------ MATERIAL FOR THIS TASK ------

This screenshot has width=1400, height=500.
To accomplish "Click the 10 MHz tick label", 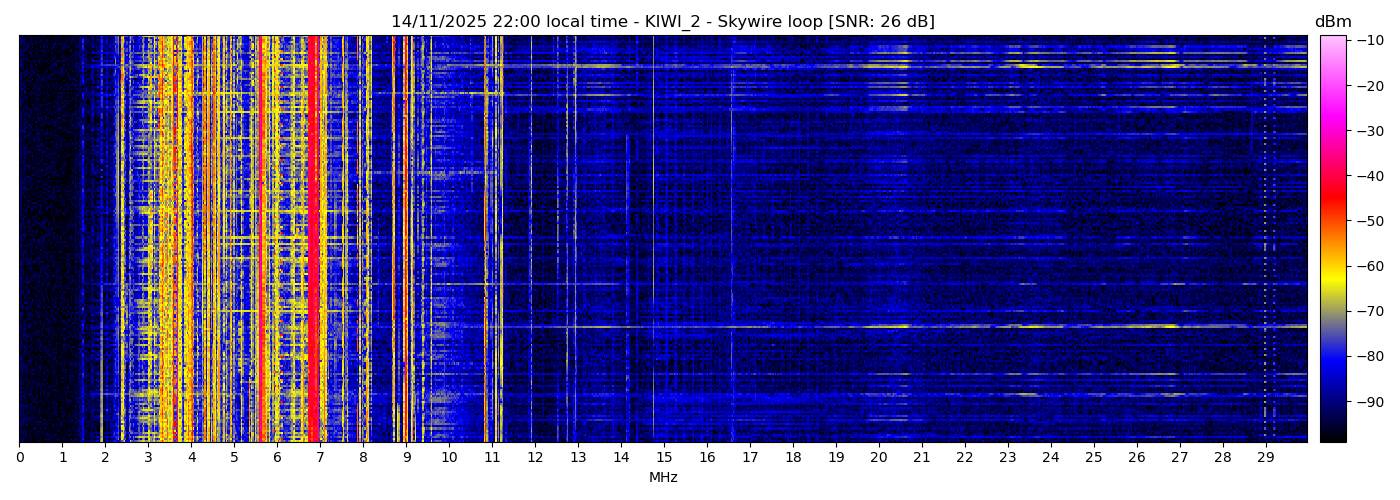I will pyautogui.click(x=449, y=458).
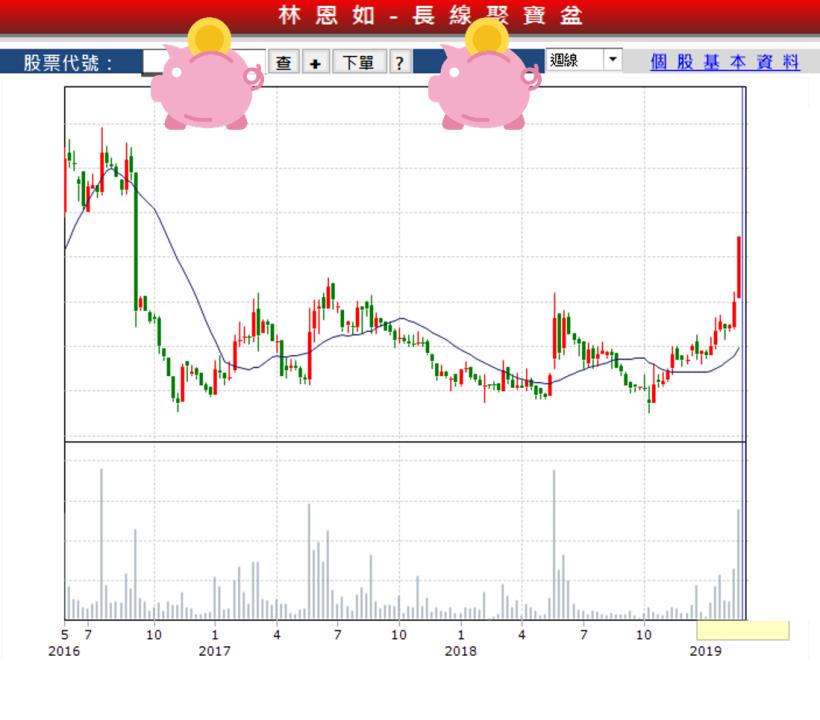The width and height of the screenshot is (820, 720).
Task: Click the 2017 year label on the axis
Action: (x=214, y=651)
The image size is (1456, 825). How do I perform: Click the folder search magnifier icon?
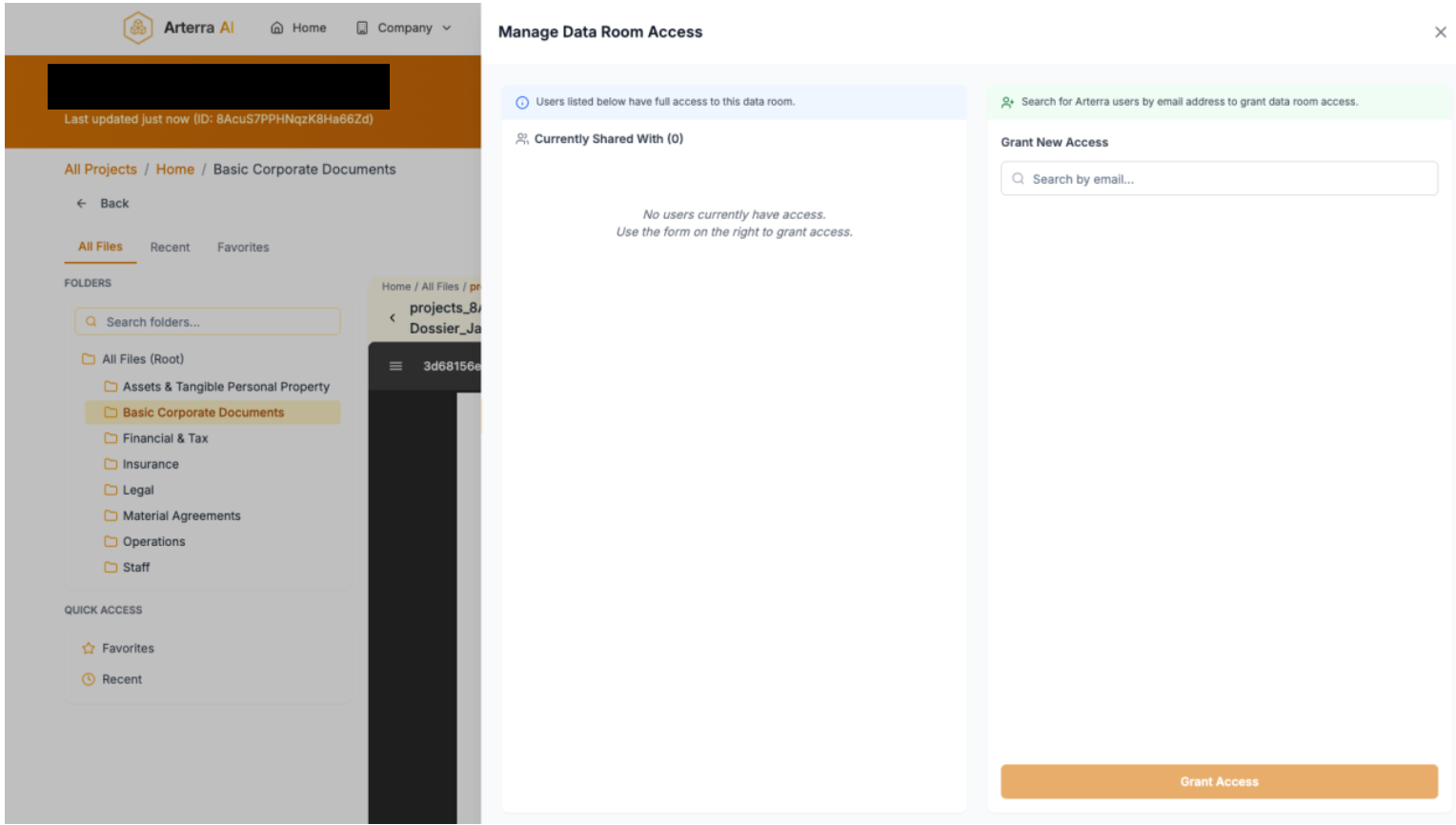[x=91, y=322]
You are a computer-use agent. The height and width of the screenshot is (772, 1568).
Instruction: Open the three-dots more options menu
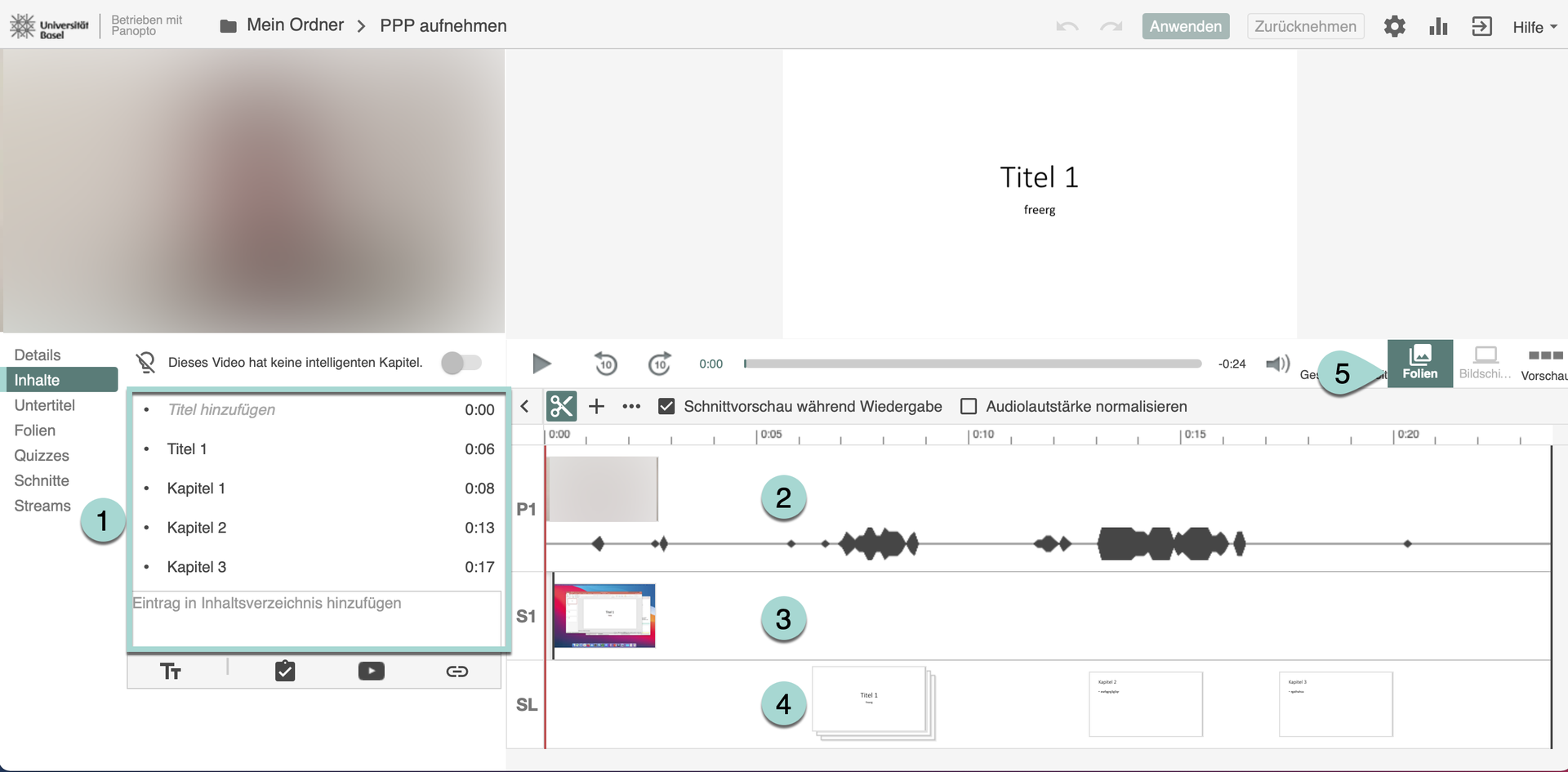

------

Give the lines from the one containing "You are a computer-use" through the last line of the material again, exactly and with no pictures, both ends included.

You are a computer-use agent. The height and width of the screenshot is (772, 1568).
Instruction: Open the three-dots more options menu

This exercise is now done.